Two men, according to the police press release, armed with handguns approached the group and held up Rambeer Ghanny who was involved in a game of cards. The armed men then took away a quantity of jewellery and a wristwatch that Ghanny was wearing at the time and subsequently escaped.

While leaving, the police had said, one of the men discharged a round which struck Scotland to the left side of his face. Scotland, the police said, was rushed to the hospital where he was pronounced dead on arrival.

‘Under a bike’

When Stabroek News visited the area yesterday morning many residents were aware of the raid but didn’t know much.

“All I know is I wake up and I see a lot of police in the area, if you see how much and I don’t know what dem was looking for I don’t know if it was because of the shooting of that lil child [Scotland] but they went in here and spend long,” one female resident told Stabroek News.

Reports are that while the main road was cordoned off the police attention was on the areas at the back that are seldom traversed.

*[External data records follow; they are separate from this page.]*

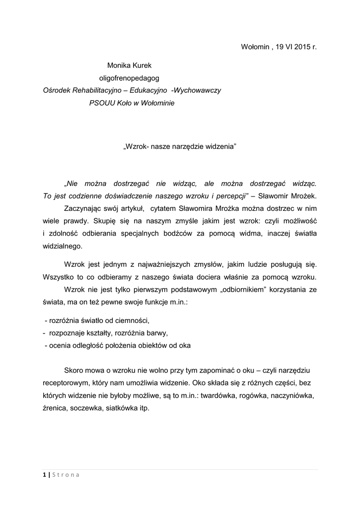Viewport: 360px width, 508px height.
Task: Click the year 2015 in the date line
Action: click(302, 47)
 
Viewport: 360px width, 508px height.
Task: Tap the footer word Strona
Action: click(66, 475)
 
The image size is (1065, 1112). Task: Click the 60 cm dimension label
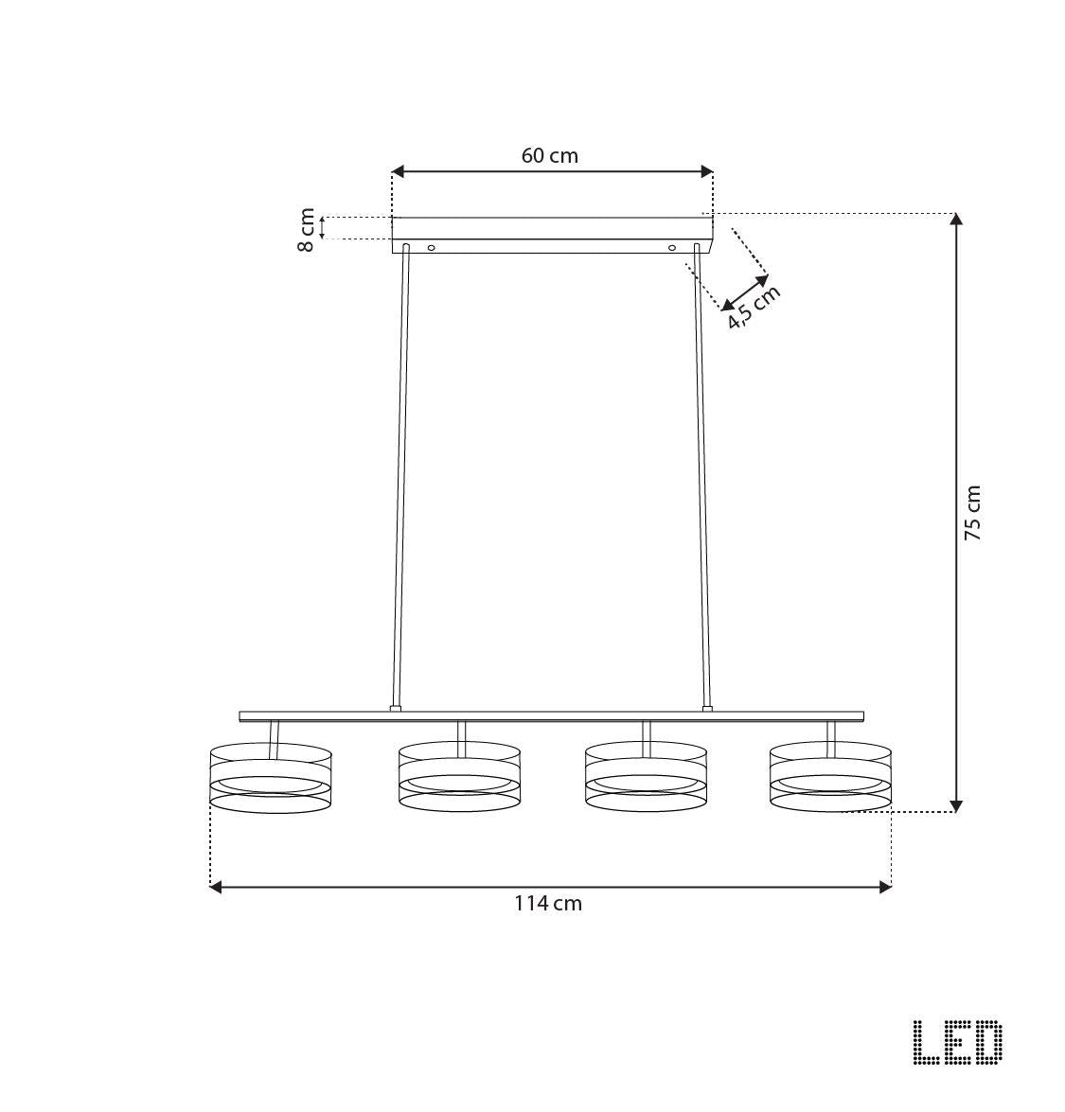(549, 155)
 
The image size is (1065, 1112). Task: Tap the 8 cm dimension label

One resident said that the police were picking up anyone they found on the road. “One man was riding a bike and the police pick he up and put he in the vehicle. They put he bike on the seat and then if you see how they put he to lie down under the bike,” a resident told this newspaper.

Many residents were on the corner discussing the raid while others were trekking to the Turkeyen station with the hope of getting some information on relatives that were believed to have been held by the police.

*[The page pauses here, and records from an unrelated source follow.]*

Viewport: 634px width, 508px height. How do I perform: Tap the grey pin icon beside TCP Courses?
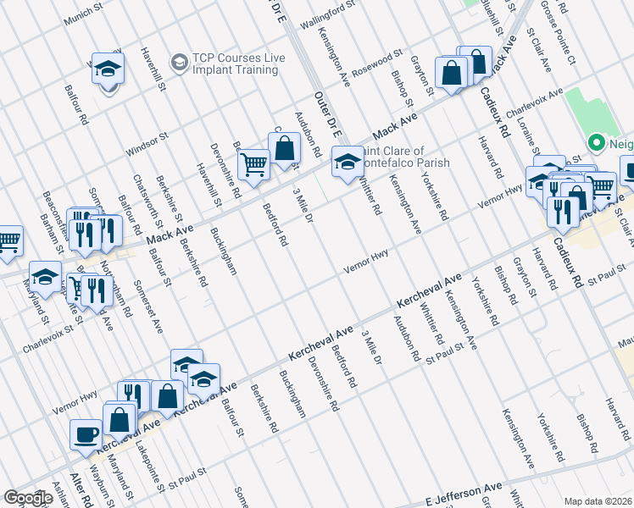[x=179, y=62]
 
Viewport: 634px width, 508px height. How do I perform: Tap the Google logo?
[x=28, y=498]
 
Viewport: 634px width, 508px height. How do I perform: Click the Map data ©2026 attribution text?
[x=598, y=501]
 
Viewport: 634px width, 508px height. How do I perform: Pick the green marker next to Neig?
[x=595, y=144]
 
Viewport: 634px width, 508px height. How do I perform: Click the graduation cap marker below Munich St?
[x=108, y=68]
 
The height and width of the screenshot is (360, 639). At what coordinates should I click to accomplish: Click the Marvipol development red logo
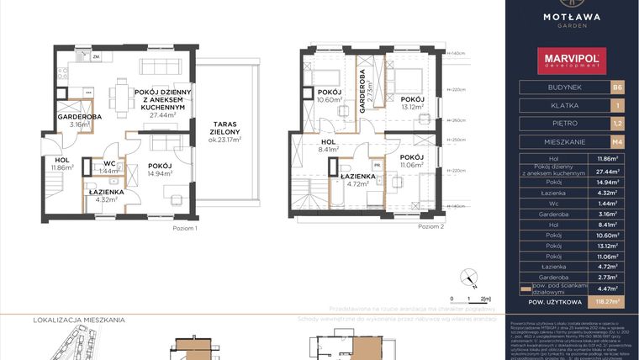tap(572, 60)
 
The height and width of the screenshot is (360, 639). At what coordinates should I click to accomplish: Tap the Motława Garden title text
tap(572, 18)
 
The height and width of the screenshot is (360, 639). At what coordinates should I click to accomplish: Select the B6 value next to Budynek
tap(618, 87)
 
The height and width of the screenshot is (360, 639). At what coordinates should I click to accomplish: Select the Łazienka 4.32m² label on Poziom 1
tap(107, 195)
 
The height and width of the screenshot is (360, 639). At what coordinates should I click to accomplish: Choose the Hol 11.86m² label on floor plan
tap(62, 164)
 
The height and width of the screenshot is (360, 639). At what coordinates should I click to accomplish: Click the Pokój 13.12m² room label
tap(413, 103)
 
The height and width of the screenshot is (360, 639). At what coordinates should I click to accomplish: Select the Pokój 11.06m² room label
tap(411, 162)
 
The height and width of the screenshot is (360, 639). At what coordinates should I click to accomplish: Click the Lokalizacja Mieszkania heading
tap(79, 320)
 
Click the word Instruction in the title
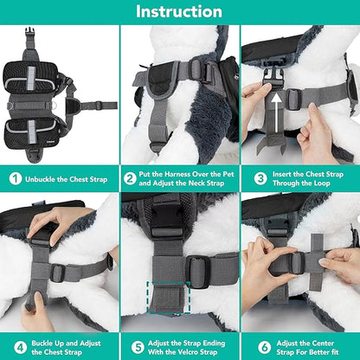pos(179,12)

One woman said she was not home during the raid but when she returned home later in the morning she received information that her son had been held.

“I now going to the station to see if he is in there,” the woman said but she exited shortly after and reported that she was told that her son is at Brickdam. The woman said she does not understand why her son was held but noted that he was said to have been involved in drugs sometime back but was later cleared by the lawmen.

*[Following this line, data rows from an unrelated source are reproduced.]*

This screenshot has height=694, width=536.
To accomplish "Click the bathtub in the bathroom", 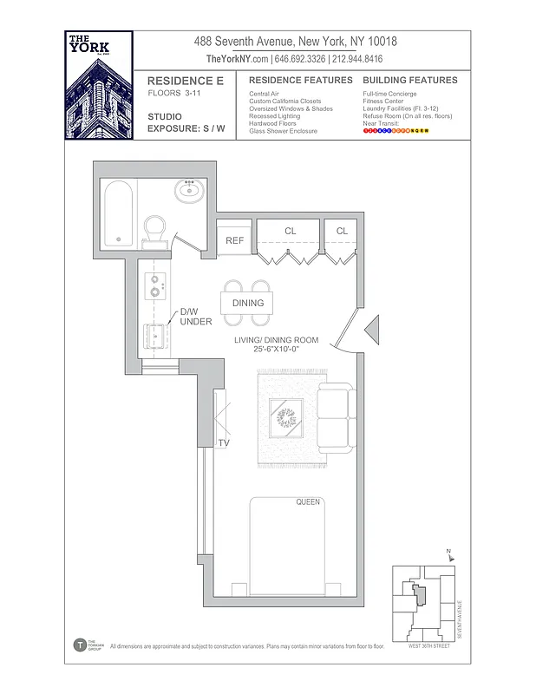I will point(119,213).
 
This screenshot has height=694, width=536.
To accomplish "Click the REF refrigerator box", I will point(234,239).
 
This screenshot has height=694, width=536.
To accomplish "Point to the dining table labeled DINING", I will point(247,303).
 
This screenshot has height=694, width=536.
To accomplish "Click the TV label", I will point(224,443).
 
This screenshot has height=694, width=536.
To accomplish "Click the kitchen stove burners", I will point(155,285).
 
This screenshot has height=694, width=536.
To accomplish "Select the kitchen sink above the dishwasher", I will point(156,336).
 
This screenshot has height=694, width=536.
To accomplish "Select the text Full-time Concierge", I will point(389,94).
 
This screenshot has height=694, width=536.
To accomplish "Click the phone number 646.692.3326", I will point(300,59).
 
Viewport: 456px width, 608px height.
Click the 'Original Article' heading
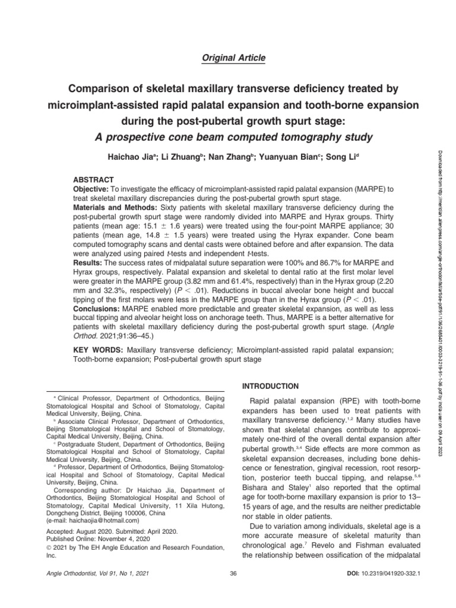click(228, 58)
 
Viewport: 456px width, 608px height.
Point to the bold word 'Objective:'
click(92, 188)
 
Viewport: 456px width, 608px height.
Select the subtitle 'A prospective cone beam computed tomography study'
click(228, 138)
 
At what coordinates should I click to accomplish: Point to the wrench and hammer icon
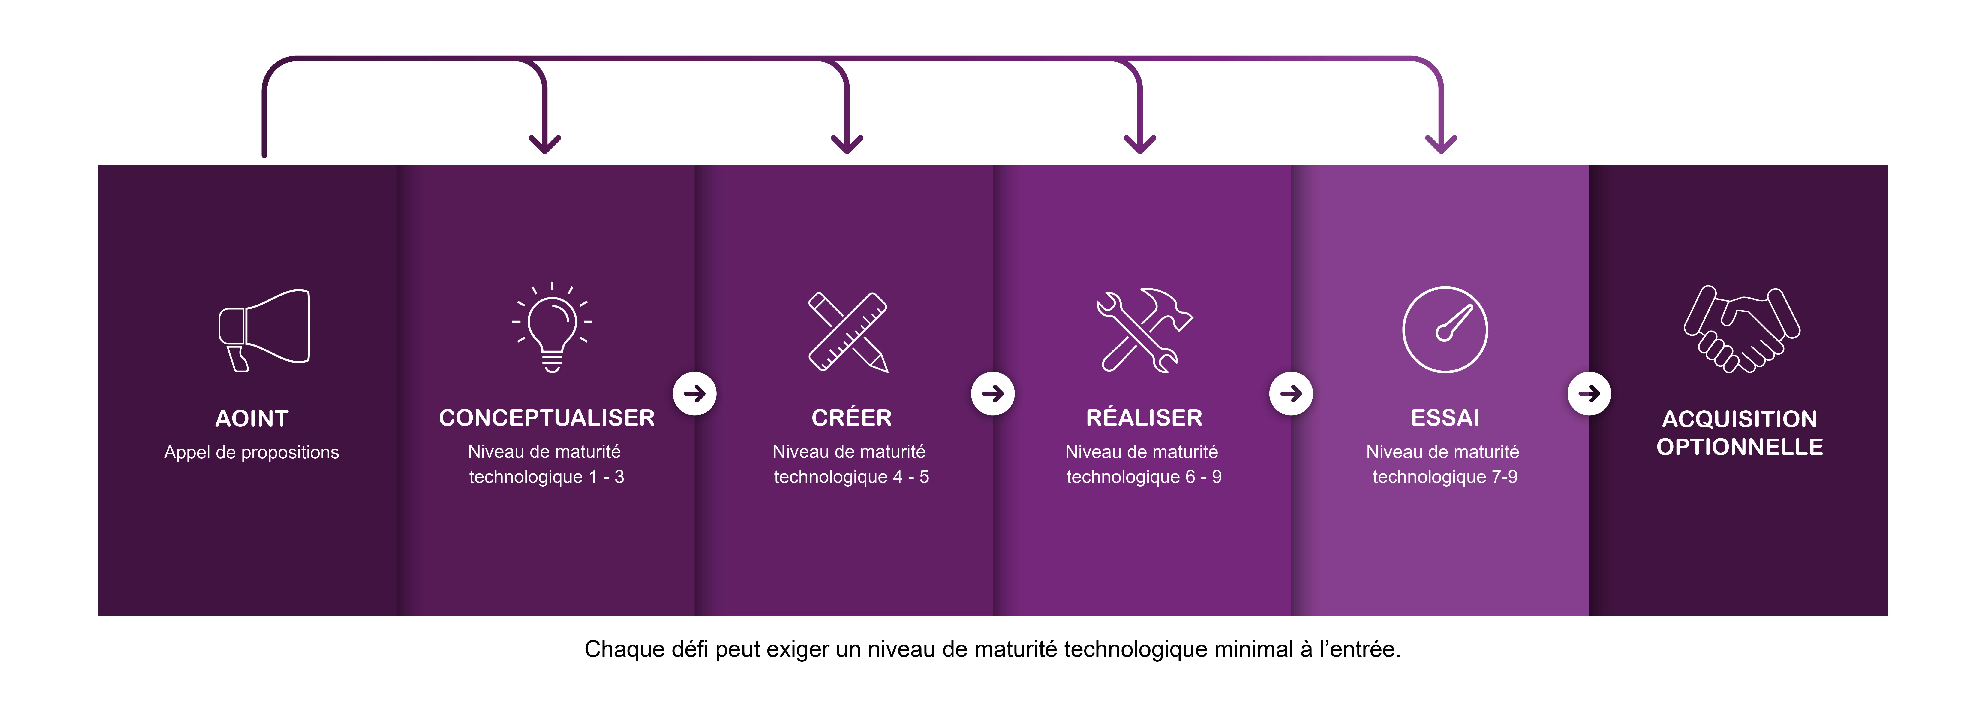click(1143, 330)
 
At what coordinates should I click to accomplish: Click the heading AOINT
click(251, 419)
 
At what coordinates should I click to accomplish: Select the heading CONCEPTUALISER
click(547, 418)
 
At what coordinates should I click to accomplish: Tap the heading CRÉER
click(851, 418)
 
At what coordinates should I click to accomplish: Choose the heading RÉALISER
click(1143, 418)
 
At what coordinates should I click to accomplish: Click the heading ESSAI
click(1445, 418)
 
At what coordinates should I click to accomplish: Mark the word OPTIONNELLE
click(1739, 447)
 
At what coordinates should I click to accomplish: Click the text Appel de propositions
click(251, 453)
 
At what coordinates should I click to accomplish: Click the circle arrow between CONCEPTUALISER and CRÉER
click(695, 393)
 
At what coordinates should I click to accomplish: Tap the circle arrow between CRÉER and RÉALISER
click(993, 393)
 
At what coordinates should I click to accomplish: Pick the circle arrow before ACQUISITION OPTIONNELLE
click(1589, 393)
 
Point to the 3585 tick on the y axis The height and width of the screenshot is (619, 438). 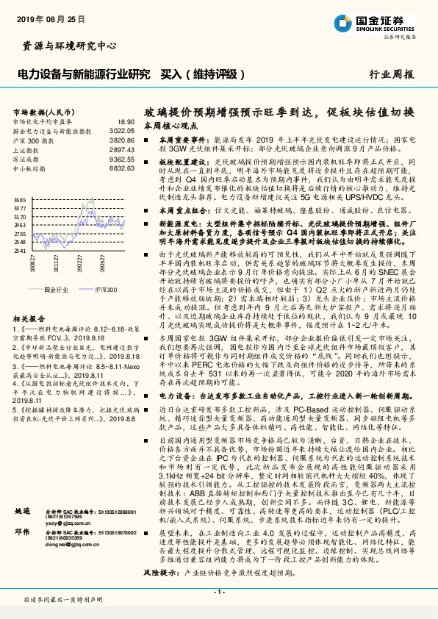coord(21,200)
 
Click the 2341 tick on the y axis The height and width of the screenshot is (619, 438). coord(21,250)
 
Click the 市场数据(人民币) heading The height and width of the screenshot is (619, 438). coord(41,112)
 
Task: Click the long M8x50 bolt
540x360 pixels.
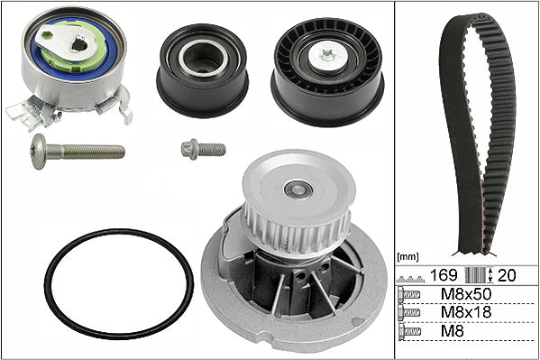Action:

Some residents also reported that employees of the Guyana Power & Light (GPL) were also on the police raid and several illegal connections were disconnected and wires were removed.

“The GPL left here with two vanloads of wire if you see how much illegal wire they carry way,” one resident said.

‘Residential area’

Meanwhile, over at Block E, South Sophia better known as South Sophia Farming Section, residents say there has been a spate of burglaries in the area resulting in many of them changing the way they once lived.

The residents said they can no longer sleep with their doors open or even leave their doors open as people are walking into their homes and removing items.

“At one time this area was like a residential area because people could have sleep with their doors open and nothing happen. Now you can’t even leave your bicycle outside because people picking it up,” one resident said yesterday.

According to some residents when they leave for work in the morning persons are removing their window panes and taking other items from their homes. “You even frighten to leave your clothes on the line now because they thieving it. It really hard now…” another resident said. The resident noted that many persons have opted not to report the thefts to the police as they are hoping that they may catch the thieves themselves and deal with them while others are ashamed of what is happening in the area.

The resident noted that it could be because the residents are opting not to report the incidents of burglaries that the police did not yesterday morning target their area as part of their operation. “The police would know that this area don’t really get thieves but it changing now,” the resident pointed out.

“Is like this area take a drastic turn and I don’t know how it would get back to what it was before,” Stabroek News was told. It was reported that on Sunday the bicycles of some boys were stolen while they were taking a swim.